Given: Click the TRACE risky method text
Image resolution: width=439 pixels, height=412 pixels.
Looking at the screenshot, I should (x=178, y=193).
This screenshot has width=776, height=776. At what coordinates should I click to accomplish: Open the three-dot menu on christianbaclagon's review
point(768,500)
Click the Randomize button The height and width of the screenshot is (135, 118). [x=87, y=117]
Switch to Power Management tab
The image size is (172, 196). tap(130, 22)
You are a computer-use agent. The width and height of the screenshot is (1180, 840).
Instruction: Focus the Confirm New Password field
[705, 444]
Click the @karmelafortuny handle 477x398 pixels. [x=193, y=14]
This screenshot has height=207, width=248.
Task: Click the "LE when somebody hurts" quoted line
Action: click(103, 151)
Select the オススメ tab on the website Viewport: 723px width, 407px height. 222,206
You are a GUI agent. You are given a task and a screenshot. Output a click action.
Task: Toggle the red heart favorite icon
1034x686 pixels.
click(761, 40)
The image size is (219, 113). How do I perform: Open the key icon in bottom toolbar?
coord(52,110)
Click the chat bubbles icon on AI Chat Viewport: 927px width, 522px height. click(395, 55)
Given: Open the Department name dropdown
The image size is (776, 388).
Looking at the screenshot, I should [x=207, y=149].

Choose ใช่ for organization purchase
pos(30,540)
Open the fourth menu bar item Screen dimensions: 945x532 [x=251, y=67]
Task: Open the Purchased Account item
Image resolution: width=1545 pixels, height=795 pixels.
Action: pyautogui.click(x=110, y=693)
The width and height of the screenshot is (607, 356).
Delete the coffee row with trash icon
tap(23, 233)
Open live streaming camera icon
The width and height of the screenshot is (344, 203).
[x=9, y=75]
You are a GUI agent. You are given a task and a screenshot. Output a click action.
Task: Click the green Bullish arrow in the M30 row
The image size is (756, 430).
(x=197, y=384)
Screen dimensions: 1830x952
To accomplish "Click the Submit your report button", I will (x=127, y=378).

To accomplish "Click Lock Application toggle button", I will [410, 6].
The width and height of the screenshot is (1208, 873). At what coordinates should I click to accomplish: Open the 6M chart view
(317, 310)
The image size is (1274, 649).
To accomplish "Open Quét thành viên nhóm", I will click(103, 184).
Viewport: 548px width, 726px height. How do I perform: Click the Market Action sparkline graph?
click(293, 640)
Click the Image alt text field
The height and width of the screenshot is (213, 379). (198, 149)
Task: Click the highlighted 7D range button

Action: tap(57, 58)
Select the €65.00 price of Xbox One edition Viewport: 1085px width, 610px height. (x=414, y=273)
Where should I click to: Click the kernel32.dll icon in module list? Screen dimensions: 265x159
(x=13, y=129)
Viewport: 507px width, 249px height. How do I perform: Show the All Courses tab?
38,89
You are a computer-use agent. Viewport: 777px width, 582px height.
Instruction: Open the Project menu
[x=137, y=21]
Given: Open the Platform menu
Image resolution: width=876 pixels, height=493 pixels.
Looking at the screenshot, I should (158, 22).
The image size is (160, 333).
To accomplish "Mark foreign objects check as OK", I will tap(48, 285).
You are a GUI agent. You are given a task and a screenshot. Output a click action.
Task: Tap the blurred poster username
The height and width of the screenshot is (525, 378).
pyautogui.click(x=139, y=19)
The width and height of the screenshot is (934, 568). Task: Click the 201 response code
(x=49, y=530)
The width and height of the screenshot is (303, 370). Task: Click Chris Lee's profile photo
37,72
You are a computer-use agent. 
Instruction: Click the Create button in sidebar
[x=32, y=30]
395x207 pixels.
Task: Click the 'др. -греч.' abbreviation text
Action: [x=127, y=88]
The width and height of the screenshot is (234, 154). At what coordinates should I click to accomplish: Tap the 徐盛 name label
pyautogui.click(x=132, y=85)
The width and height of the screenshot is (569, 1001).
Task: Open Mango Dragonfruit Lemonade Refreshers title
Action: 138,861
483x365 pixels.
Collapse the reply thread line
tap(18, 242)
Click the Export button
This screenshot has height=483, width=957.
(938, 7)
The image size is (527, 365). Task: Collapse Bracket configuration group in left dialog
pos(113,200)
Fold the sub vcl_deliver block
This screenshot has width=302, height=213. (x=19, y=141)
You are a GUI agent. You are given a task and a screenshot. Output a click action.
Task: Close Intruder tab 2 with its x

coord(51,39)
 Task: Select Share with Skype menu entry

______

The entire listing is to be printed once more, word for word.

**The completed task:**
Given: Click the TRACE risky method text
Image resolution: width=439 pixels, height=412 pixels.
Looking at the screenshot, I should (x=178, y=193).
This screenshot has width=776, height=776. At what coordinates should I click to accomplish: Open the three-dot menu on christianbaclagon's review
point(768,500)
Click the Randomize button The height and width of the screenshot is (135, 118). [x=87, y=117]
Switch to Power Management tab
The image size is (172, 196). tap(130, 22)
You are a computer-use agent. The width and height of the screenshot is (1180, 840).
Instruction: Focus the Confirm New Password field
[705, 444]
Click the @karmelafortuny handle 477x398 pixels. [x=193, y=14]
This screenshot has height=207, width=248.
Task: Click the "LE when somebody hurts" quoted line
Action: click(103, 151)
Select the オススメ tab on the website Viewport: 723px width, 407px height. 222,206
You are a GUI agent. You are given a task and a screenshot. Output a click action.
Task: Toggle the red heart favorite icon
1034x686 pixels.
click(761, 40)
The image size is (219, 113). How do I perform: Open the key icon in bottom toolbar?
coord(52,110)
Click the chat bubbles icon on AI Chat Viewport: 927px width, 522px height. click(395, 55)
Given: Open the Department name dropdown
The image size is (776, 388).
Looking at the screenshot, I should [x=207, y=149].

Choose ใช่ for organization purchase
pos(30,540)
Open the fourth menu bar item Screen dimensions: 945x532 [x=251, y=67]
Task: Open the Purchased Account item
Image resolution: width=1545 pixels, height=795 pixels.
Action: pyautogui.click(x=110, y=693)
The width and height of the screenshot is (607, 356).
Delete the coffee row with trash icon
tap(23, 233)
Open live streaming camera icon
The width and height of the screenshot is (344, 203).
[x=9, y=75]
You are a GUI agent. You are given a task and a screenshot. Output a click action.
Task: Click the green Bullish arrow in the M30 row
The image size is (756, 430).
(x=197, y=384)
Screen dimensions: 1830x952
To accomplish "Click the Submit your report button", I will (x=127, y=378).

To accomplish "Click Lock Application toggle button", I will [410, 6].
The width and height of the screenshot is (1208, 873). At what coordinates should I click to accomplish: Open the 6M chart view
(317, 310)
The image size is (1274, 649).
To accomplish "Open Quét thành viên nhóm", I will click(103, 184).
Viewport: 548px width, 726px height. How do I perform: Click the Market Action sparkline graph?
click(293, 640)
Click the Image alt text field
The height and width of the screenshot is (213, 379). (198, 149)
Task: Click the highlighted 7D range button

Action: tap(57, 58)
Select the €65.00 price of Xbox One edition Viewport: 1085px width, 610px height. (x=414, y=273)
Where should I click to: Click the kernel32.dll icon in module list? Screen dimensions: 265x159
(x=13, y=129)
Viewport: 507px width, 249px height. How do I perform: Show the All Courses tab?
38,89
You are a computer-use agent. Viewport: 777px width, 582px height.
Instruction: Open the Project menu
[x=137, y=21]
Given: Open the Platform menu
Image resolution: width=876 pixels, height=493 pixels.
Looking at the screenshot, I should (158, 22).
The image size is (160, 333).
To accomplish "Mark foreign objects check as OK", I will tap(48, 285).
You are a GUI agent. You are given a task and a screenshot. Output a click action.
Task: Tap the blurred poster username
The height and width of the screenshot is (525, 378).
pyautogui.click(x=139, y=19)
The width and height of the screenshot is (934, 568). Task: Click the 201 response code
(x=49, y=530)
The width and height of the screenshot is (303, 370). Task: Click Chris Lee's profile photo
37,72
You are a computer-use agent. 
Instruction: Click the Create button in sidebar
[x=32, y=30]
395x207 pixels.
Task: Click the 'др. -греч.' abbreviation text
Action: [x=127, y=88]
The width and height of the screenshot is (234, 154). At what coordinates should I click to accomplish: Tap the 徐盛 name label
pyautogui.click(x=132, y=85)
The width and height of the screenshot is (569, 1001).
Task: Open Mango Dragonfruit Lemonade Refreshers title
Action: 138,861
483x365 pixels.
Collapse the reply thread line
tap(18, 242)
Click the Export button
This screenshot has height=483, width=957.
(938, 7)
The image size is (527, 365). Task: Collapse Bracket configuration group in left dialog
pos(113,200)
Fold the sub vcl_deliver block
This screenshot has width=302, height=213. (x=19, y=141)
You are a GUI agent. You are given a task and a screenshot. Output a click action.
Task: Close Intruder tab 2 with its x

coord(51,39)
 Task: Select Share with Skype menu entry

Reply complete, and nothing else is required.